The United State Court of Federal Claims began another hearing on Monday to decide whether vaccines containing a toxic preservative known as thimerosal should be responsible for autism in thousands of children who received the vaccines, The New York Times reports. The results of the hearing are not expected until next year.
This hearing was said to be the second in a series of three in which the court is considering whether the government should pay millions to the families of some 4,800 autistic children. Parents in the case are claiming that thimerosal damaged their children's brains leading to development of autism. The toxic preservative was removed from pediatric vaccines starting in 2001. Now in some pediatric vaccines if not all, another toxic preservative, an aluminum compound, is used.
Early studies have showed that vaccines with thimerosal were not linked to increased risk of autism in children although parents, critics and some scientists suspected that the increase incidence of autism in the U.S. has something to do with thimerosal-containing vaccines.
Autism was rare a couple of decades ago. Now one in every 150 children suffer this disease, according to the Center for Disease Control and Prevention, the U.S. health agency that promotes use of vaccines.
Parents whose children are injured by pediatric vaccines recommended by the government have no right to filing suits against vaccine makers, doctors and hospitals. The only compensation for the injury if proved to be caused by the vaccines will have to be granted by the Federal Claim court through a legal proceeding.

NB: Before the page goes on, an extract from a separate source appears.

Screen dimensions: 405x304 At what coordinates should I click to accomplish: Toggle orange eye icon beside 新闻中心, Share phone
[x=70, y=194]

One similar vaccine-autism case reported not long ago involved Hannah Poling, an autistic 9-year old girl from Athens, GA, according to the times. Poling grew normally until a vaccine was administered. The U.S. government conceded that the vaccine she received boosted a mitochondrial dysfunction in the girl, ultimately leading to autism. The family was granted an unknown amount of compensation.
Critics said, according to the times, the government concession is strong evidence that vaccine causes autism, but the government said that the Poling case should not be considered as a precedent for later cases. Findings by some studies showed mitochondrial dysfunction was fairly common among autistic children, suggesting that vaccines may have an impact on children through this dysfunction.
The current case, presented by a lawyer named Thomas Powers, involved mainly two 10 yea-old boys from Portland Oregon, William Mead and Jordan King, who grew normally until after they were vaccinated. But the hearing is not expected to result in any conclusion until next year.
At least one study released not long ago showed that the incidence of autism is not on the decline even though thimerosal has not been used since 2001 in pediatric vaccines. Some organizations interpreted the observation as evidence that disproves the association between thimerosal and increased risk of autism. But this study in itself could not prove that thimerosal was not responsible for the increased risk of autism.